Caminos y accesos hacia la montaña
Desde Bohoyo salen caminos tradicionales que comunican el valle con las zonas altas de Gredos. Muchos de ellos se utilizaron durante siglos para el pastoreo o para acceder a majadas de verano.
Algunas rutas permiten internarse en la sierra en dirección a gargantas y zonas de alta montaña. Son recorridos largos y con desnivel, donde el tiempo puede cambiar con rapidez incluso en meses templados. Conviene planificar bien las salidas y no confiarse con la meteorología.
Para paseos más cortos, basta con seguir los caminos que rodean el pueblo entre prados y muros de piedra. Son senderos que siguen usando los vecinos para acceder a fincas o mover el ganado, así que es habitual encontrarse portillas que conviene dejar cerradas.
En invierno la nieve puede cubrir buena parte de las zonas altas. La montaña sigue siendo accesible, pero exige experiencia y equipo adecuado.
Cocina de sierra
La cocina local responde a un clima frío y a una economía ganadera. En la zona son habituales los platos contundentes: judías del Barco, patatas revolconas, guisos de cabrito o ternera de la sierra. También aparecen embutidos curados y, cuando hay temporada, trucha del Tormes.
Fuera de los meses de más movimiento es posible que la oferta sea limitada o que algunos locales no abran todos los días. Forma parte de la lógica de los pueblos pequeños de esta parte de Gredos.

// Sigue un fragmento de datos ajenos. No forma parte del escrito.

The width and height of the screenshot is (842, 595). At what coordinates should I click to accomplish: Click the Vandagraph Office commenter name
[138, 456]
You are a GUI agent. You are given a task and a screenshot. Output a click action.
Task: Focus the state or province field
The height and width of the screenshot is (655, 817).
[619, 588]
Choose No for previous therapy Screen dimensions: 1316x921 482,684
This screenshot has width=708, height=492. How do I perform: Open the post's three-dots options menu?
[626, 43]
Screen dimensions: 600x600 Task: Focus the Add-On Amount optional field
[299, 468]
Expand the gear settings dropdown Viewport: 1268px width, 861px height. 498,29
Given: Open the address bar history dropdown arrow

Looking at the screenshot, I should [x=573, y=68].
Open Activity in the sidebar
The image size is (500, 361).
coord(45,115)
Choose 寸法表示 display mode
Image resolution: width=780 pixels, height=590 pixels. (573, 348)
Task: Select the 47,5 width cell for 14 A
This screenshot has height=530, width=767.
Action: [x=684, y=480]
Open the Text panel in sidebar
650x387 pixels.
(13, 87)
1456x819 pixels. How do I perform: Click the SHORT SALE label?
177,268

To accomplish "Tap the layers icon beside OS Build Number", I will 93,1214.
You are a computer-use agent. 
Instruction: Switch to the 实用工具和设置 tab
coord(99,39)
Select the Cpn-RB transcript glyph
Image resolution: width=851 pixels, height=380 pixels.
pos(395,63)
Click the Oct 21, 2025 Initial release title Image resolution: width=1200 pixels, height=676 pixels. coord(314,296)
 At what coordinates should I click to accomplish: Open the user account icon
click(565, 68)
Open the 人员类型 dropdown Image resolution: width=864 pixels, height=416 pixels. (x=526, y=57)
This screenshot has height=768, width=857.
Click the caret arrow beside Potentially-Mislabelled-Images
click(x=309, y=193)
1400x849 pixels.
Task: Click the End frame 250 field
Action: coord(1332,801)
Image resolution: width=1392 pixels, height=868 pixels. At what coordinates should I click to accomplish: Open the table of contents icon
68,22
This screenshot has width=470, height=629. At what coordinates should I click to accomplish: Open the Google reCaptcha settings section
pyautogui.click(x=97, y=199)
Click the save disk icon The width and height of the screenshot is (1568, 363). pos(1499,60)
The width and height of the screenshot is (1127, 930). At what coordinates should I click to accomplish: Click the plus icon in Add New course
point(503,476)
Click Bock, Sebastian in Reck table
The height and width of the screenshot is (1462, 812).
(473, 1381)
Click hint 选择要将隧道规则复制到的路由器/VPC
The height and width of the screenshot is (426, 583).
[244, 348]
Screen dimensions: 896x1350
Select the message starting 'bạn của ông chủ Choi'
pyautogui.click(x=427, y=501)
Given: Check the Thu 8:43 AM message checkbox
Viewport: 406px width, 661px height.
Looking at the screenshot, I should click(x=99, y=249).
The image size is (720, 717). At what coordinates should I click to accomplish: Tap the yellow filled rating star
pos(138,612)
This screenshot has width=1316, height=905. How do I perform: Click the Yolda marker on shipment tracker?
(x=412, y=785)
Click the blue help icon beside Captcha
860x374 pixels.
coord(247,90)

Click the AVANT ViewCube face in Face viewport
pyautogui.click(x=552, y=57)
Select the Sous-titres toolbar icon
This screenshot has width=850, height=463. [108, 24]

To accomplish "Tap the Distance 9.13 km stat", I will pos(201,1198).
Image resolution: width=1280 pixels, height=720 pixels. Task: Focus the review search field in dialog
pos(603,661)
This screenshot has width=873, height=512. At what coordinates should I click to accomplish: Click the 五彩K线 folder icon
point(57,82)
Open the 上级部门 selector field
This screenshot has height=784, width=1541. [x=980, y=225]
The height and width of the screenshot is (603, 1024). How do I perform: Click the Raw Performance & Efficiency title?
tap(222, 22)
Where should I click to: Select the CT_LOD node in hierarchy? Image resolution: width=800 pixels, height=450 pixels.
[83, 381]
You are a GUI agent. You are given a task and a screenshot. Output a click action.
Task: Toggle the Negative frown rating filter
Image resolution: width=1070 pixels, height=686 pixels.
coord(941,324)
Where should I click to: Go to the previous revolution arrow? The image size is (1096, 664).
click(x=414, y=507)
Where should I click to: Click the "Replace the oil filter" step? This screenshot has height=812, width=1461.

Un calendario que sigue el ritmo del pueblo
Las fiestas patronales se celebran en verano, cuando muchos antiguos vecinos regresan unos días al pueblo. Son jornadas donde se mezclan actos religiosos con actividades populares y comidas colectivas.
En invierno se mantiene la celebración de San Antón, vinculada tradicionalmente a la protección de los animales. En pueblos ganaderos como Bohoyo esta festividad siempre tuvo un significado especial, aunque hoy el número de explotaciones sea menor que hace décadas.
Antes de ir
Bohoyo es un pueblo pequeño y se recorre en poco tiempo. El interés está sobre todo en su relación con el paisaje de Gredos y en los caminos que salen hacia la sierra.
Si te interesa la arquitectura popular, merece la pena fijarse en los detalles: balcones de madera, corrales integrados en las casas y muros de piedra que aún organizan el espacio alrededor del pueblo. Son señales claras de cómo se ha vivido aquí durante generaciones.